The feeling I have is a damn strange one. I'm sure it's not me alone that's felt this, and I'm sure I won't be the last. But I can't help feeling a singularity in the world right now. I can't and won't be seeing the people that I want to very often, if ever, for several more months.
My chest, it tightens. My heart feels like a vice is clamping around it and squeezing. It feels like I'm longing for something more particular than just the company of my peers, but I can't narrow it down.
I don't know, but I don't like it, and it won't stop. This, too, has been happening for a couple of weeks and hasn't quieted once. I don't know what exactly it is that my heartache is directed towards, but it's not leaving any time soon.
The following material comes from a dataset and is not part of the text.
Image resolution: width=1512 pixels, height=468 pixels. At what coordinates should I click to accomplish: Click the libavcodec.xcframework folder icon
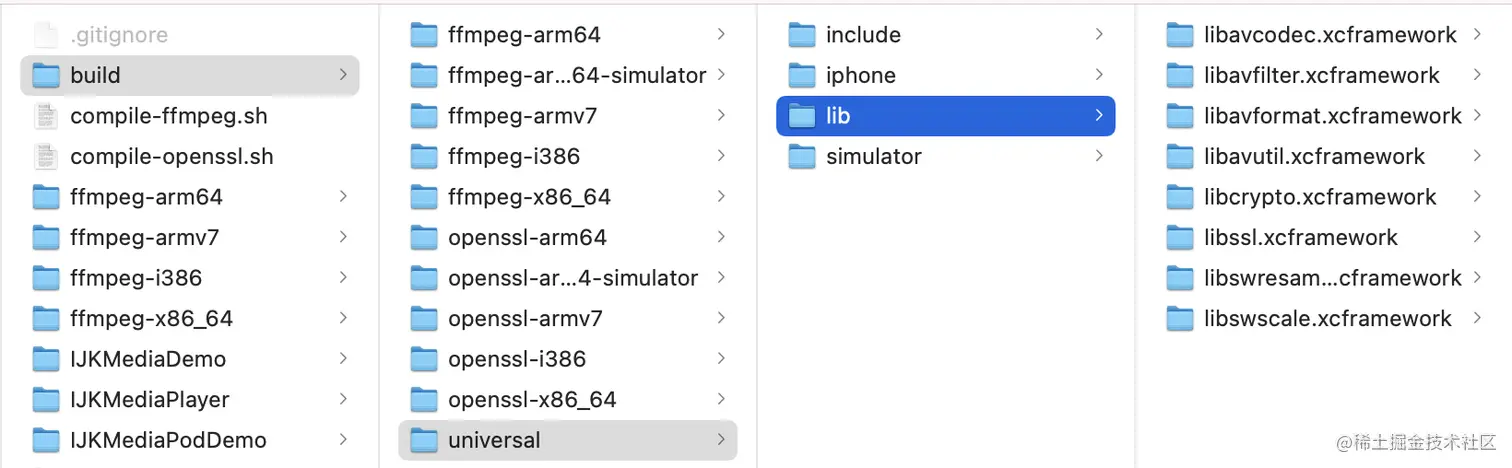(1180, 35)
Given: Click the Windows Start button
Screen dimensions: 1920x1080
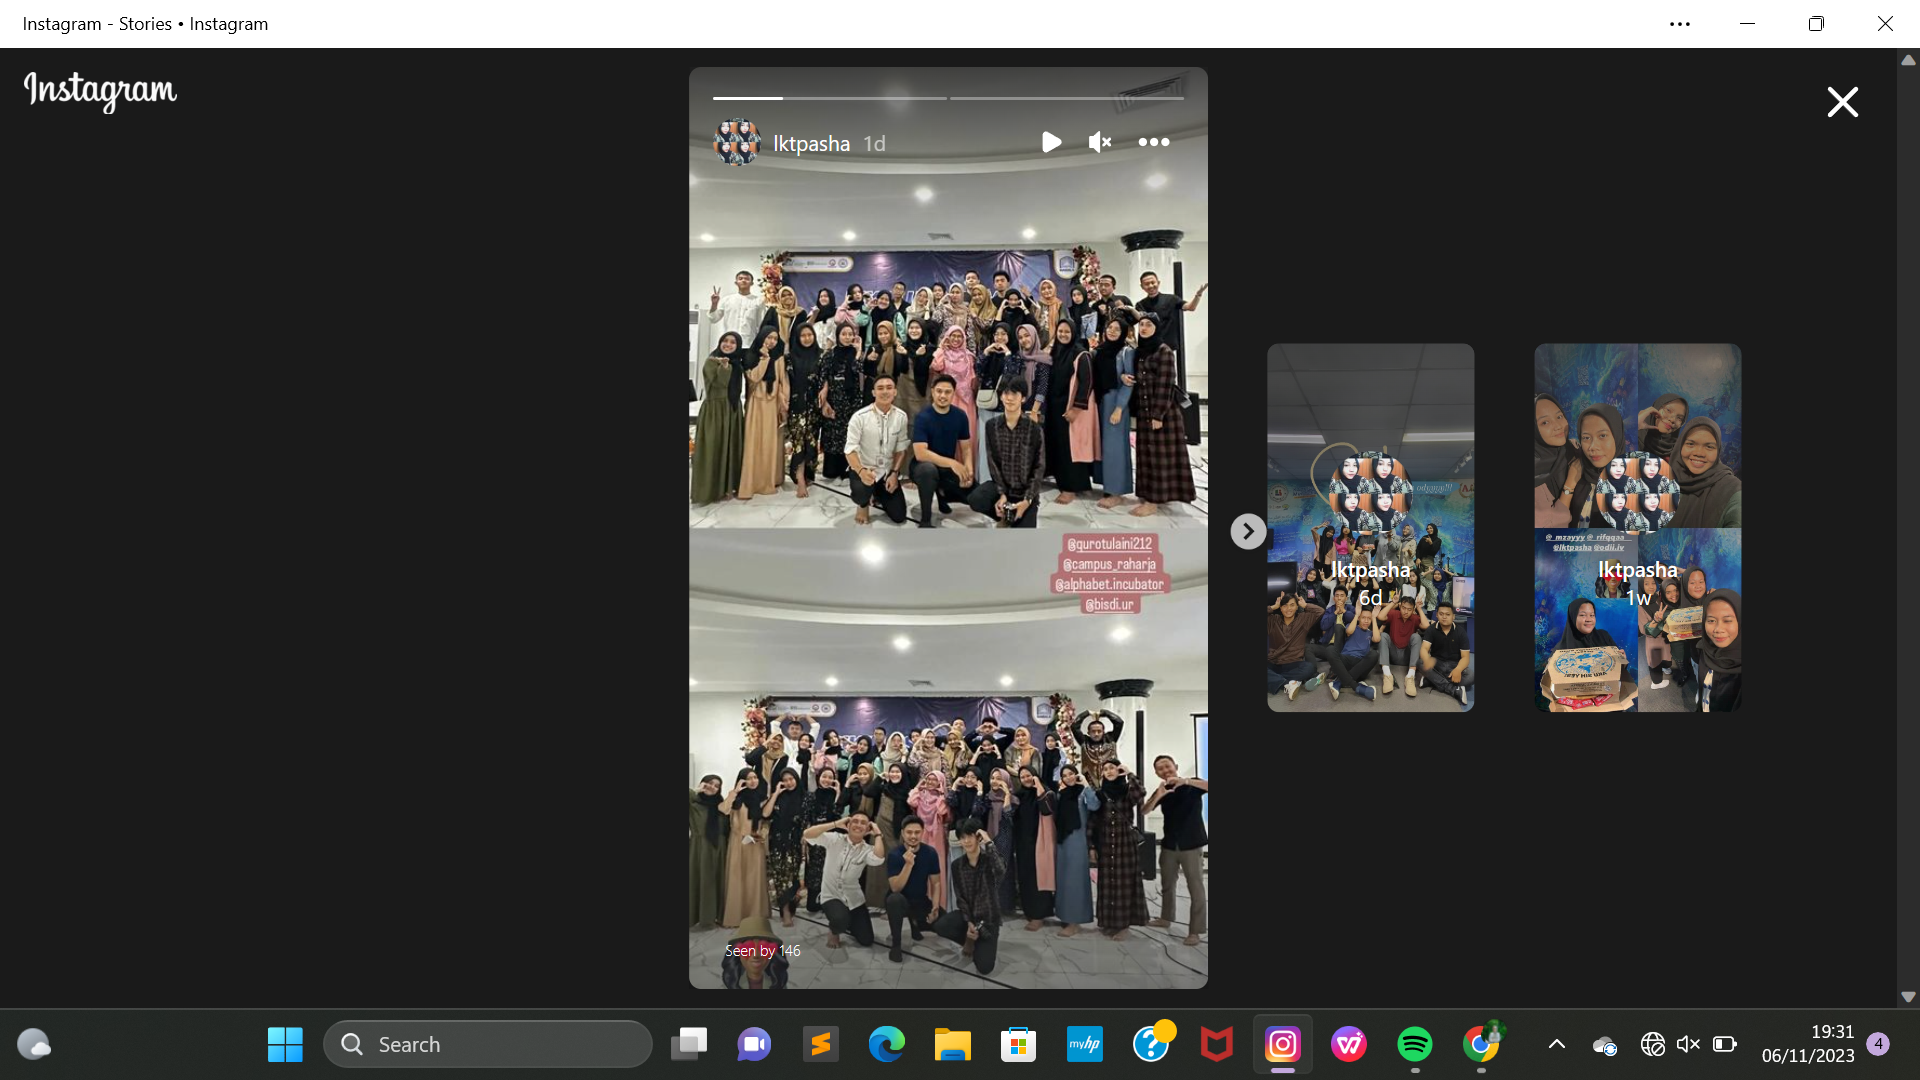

Life is going to calm down for awhile, so at least I'll have time to figure it out. The next week is going to consist of relaxing, not talking at all, and trying to learn what it is I want. For now though, the action is over, and it's time for an intermission.
I feel a little better, having written it down, but it's a persistent bastard, this pressure in my chest.
For now, though, I'm going to watch the end of the movie version of White Christmas, which I started watching when I began writing. I'm over an hour and a half in with half an hour to go.
I don't know what direction my life is to take now, but one thing is for sure:
Act I of the third part of my life is over. I wonder what Act II will bring.